Chegou ao ponto que, com a próxima atualização do aplicativo móvel da Tesla, os proprietários de carros perderam a oportunidade de se inscrever nos centros de serviço se suas reclamações fossem reduzidas a indicadores de reserva de energia – você só poderia deixar uma solicitação para um funcionário da empresa entrar em contato com o cliente, mas devido ao grande número de reclamações, tiveram que esperar alguns dias por uma ligação. Com isso, o “grupo de sabotagem” passou a processar todas as reclamações sobre a reserva de marcha em geral, chegando a chegar a 2.000 por semana. A equipe era obrigada a fechar cerca de 750 casos por semana. Às vezes, o recurso foi encerrado no caso em que o cliente não pôde ser alcançado pela primeira vez. E no final de 2022, a direção da empresa geralmente proibia os funcionários do departamento de realizar diagnósticos remotos – era feito apenas por palavras, diziam ao cliente que não havia avarias detectadas e encerravam a aplicação.

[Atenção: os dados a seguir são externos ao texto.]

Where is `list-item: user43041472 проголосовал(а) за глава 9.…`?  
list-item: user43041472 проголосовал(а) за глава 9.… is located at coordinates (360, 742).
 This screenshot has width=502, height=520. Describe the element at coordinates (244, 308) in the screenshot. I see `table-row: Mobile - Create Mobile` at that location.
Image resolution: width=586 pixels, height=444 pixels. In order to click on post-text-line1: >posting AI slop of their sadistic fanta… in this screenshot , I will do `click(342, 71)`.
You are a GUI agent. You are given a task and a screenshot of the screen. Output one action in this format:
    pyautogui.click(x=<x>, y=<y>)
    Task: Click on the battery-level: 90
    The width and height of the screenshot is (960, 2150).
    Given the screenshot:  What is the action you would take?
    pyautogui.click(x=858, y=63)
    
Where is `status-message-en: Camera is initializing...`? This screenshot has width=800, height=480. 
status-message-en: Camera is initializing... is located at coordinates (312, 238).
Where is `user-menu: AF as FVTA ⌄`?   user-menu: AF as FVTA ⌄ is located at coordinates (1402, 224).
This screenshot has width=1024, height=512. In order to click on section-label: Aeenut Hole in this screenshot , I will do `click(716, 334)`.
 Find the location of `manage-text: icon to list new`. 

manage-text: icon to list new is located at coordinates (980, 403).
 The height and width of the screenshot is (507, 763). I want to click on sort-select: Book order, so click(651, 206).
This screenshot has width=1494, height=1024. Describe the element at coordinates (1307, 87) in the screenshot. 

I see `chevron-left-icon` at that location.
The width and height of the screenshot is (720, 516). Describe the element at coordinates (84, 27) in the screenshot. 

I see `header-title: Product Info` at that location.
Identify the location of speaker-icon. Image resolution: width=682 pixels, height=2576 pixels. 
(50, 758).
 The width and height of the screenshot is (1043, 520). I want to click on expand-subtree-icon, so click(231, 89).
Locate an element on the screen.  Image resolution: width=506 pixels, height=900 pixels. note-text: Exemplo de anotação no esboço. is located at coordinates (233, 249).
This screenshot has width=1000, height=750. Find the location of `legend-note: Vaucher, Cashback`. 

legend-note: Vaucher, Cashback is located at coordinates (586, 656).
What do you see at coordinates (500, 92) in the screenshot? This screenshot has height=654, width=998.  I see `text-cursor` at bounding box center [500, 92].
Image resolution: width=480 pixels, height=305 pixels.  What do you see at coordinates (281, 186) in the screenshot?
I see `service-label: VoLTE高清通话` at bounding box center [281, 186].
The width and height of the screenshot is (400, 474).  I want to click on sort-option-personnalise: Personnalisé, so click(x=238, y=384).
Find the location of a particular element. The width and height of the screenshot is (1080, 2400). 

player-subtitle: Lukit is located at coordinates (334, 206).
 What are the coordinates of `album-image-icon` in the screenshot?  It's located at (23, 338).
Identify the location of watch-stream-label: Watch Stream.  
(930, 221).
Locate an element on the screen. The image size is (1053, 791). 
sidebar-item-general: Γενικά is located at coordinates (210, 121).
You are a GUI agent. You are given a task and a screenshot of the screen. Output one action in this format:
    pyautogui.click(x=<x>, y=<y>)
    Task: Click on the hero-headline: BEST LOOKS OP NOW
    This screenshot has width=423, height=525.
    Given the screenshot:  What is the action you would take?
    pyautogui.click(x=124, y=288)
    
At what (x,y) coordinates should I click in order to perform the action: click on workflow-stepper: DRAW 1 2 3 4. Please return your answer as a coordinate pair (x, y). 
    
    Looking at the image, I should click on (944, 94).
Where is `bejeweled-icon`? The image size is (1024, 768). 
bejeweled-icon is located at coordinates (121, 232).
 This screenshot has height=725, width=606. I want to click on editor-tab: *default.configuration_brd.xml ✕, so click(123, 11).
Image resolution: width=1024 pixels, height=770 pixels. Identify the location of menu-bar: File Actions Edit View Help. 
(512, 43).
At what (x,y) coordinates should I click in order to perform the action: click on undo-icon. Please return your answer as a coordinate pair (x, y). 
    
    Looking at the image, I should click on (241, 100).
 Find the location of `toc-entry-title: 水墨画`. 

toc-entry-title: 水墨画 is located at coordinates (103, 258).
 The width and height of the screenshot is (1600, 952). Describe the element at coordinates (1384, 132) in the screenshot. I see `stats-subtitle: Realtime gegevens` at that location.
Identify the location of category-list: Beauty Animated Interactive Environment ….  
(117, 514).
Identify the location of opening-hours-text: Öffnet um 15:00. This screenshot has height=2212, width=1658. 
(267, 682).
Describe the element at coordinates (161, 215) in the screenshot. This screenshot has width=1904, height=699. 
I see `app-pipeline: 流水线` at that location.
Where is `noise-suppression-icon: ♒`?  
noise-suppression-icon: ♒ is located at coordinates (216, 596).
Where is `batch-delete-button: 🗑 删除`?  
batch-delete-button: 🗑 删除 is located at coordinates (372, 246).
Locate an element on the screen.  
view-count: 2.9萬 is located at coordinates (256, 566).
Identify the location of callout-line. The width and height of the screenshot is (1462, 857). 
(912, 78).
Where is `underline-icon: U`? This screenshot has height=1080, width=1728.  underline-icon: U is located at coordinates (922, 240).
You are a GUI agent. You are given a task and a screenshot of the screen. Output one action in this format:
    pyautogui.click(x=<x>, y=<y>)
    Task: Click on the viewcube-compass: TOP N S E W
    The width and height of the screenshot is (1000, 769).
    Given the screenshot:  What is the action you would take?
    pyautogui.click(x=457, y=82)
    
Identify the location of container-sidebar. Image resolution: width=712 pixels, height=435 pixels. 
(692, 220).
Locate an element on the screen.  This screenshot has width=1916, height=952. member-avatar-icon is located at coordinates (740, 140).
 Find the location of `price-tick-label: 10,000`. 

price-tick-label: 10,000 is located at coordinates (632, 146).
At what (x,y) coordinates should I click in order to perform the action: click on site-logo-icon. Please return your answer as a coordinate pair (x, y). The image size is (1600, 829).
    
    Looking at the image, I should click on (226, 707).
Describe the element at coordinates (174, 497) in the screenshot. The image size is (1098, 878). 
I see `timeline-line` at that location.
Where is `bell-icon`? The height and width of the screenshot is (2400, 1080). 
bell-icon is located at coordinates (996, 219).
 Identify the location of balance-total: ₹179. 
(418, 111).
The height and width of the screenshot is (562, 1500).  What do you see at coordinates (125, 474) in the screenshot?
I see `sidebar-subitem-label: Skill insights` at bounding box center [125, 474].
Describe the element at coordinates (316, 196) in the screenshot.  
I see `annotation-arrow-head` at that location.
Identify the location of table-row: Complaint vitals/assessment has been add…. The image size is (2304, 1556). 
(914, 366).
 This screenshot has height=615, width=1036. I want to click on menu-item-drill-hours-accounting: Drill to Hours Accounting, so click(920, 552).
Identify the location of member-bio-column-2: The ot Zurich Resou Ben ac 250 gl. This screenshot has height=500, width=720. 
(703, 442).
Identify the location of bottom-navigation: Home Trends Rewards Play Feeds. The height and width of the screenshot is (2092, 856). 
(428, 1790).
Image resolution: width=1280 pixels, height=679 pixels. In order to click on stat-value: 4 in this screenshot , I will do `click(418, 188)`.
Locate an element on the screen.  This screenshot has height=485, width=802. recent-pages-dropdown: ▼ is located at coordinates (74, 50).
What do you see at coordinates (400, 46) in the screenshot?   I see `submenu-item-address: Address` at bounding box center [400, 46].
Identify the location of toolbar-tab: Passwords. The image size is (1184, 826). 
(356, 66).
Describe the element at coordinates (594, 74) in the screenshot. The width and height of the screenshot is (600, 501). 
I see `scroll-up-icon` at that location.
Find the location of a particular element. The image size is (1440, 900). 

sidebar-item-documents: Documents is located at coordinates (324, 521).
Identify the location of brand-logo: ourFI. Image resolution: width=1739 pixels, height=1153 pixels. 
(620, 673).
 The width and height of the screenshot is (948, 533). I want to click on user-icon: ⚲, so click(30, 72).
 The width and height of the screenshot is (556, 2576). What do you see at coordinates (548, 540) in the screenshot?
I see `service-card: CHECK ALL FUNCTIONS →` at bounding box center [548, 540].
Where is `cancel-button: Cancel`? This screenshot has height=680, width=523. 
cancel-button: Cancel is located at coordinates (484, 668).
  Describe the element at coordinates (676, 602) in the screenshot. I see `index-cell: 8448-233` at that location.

Mas sabe-se que nem sempre correspondendo à realidade, as leituras dos instrumentos dos veículos elétricos da Tesla já têm chamado a atenção das autoridades reguladoras. Na Coreia do Sul, a empresa foi multada em US$ 2,1 milhões por propaganda enganosa com valores inflacionados entre agosto de 2019 e dezembro de 2022. A Comissão Coreana de Comércio Justo (KFTC) apurou que a Tesla não explicou aos clientes que baixas temperaturas do ar podem reduzir significativamente o alcance – testes realizados pelas autoridades do país mostraram que pode cair 50,5% em relação ao declarado pelo fabricante.

A Tesla foi instruída a alterar a declaração no site da empresa sobre um dos modelos, que dizia que “Você pode dirigir 528 km ou mais com uma única carga” – a suposição “ou mais” teve que ser removida da frase. Por fim, o regulador coreano exigiu que os representantes da Tesla admitissem publicamente que a empresa enganou os consumidores. E em 19 de junho de 2023, Musk e dois executivos da divisão local divulgaram uma declaração de que o anúncio continha “falsidade/exagero”.